> What is needed
Pick out every line in the listing below that contains the string "Instruction", matching case exactly, and copy each one.

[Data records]
• • •

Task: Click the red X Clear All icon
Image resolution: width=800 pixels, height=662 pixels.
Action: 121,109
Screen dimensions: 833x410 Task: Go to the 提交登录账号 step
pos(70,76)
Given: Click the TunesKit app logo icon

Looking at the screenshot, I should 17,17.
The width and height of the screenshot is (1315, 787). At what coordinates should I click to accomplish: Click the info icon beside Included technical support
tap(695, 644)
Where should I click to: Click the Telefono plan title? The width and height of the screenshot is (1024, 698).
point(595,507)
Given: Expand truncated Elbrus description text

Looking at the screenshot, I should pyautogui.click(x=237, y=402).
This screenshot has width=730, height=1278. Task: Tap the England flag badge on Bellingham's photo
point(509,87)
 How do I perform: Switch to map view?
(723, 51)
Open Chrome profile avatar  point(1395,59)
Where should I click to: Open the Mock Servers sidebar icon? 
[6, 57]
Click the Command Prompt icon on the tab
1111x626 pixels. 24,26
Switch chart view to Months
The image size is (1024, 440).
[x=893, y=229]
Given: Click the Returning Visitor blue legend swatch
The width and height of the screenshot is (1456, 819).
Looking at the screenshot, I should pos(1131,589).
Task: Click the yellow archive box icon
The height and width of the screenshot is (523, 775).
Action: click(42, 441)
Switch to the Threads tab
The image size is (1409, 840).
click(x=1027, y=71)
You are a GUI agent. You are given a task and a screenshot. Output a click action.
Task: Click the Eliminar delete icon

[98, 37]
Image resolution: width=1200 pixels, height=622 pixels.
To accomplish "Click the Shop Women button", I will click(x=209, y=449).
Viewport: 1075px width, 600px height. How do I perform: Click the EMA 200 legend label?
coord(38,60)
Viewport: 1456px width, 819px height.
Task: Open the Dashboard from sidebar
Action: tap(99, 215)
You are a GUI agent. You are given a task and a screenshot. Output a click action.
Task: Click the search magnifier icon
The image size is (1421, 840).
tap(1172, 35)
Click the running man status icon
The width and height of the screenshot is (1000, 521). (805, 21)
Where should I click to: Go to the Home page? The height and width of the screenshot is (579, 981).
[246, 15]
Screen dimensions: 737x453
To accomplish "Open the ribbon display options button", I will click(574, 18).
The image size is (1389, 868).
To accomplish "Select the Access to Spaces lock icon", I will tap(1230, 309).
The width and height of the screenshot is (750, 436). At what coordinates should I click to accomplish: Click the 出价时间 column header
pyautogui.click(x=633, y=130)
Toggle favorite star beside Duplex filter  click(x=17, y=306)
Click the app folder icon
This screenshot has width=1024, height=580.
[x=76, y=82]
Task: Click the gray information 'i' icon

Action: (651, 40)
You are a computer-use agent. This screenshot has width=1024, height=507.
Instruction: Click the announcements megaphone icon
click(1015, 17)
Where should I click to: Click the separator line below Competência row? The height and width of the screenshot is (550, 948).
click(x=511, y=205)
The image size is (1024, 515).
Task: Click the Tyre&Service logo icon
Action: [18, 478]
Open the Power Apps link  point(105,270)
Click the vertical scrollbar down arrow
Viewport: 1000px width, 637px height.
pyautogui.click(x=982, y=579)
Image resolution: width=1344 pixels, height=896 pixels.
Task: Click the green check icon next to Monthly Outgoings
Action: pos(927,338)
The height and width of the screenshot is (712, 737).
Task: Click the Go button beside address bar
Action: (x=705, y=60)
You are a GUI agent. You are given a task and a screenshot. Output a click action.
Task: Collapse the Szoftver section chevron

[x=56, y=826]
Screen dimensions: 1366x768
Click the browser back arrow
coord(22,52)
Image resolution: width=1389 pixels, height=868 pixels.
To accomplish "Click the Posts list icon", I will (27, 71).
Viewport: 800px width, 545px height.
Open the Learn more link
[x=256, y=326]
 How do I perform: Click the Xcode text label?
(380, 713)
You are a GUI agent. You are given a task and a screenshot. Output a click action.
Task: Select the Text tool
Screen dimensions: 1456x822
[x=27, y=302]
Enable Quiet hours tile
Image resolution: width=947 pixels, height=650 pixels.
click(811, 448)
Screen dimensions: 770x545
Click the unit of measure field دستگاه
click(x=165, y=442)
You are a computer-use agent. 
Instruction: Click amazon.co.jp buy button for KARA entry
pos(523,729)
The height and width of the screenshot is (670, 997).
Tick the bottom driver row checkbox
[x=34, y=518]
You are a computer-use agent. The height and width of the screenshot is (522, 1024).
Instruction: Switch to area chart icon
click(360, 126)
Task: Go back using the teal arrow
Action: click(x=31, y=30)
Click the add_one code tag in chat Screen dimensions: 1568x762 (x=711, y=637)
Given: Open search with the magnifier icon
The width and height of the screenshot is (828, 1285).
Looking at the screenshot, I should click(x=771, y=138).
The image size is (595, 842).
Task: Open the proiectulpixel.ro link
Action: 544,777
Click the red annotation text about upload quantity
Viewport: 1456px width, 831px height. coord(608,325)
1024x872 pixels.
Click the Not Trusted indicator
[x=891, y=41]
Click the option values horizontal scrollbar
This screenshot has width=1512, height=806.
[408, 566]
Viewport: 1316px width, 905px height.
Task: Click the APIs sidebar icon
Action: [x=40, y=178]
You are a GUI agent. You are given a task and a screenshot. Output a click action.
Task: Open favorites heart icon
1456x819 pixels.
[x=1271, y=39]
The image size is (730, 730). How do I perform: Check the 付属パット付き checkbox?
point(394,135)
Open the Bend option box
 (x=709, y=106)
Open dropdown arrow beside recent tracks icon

• • •

> In response
Instruction: Click the announcements megaphone icon
Instruction: Click amazon.co.jp buy button for KARA entry
Instruction: Switch to area chart icon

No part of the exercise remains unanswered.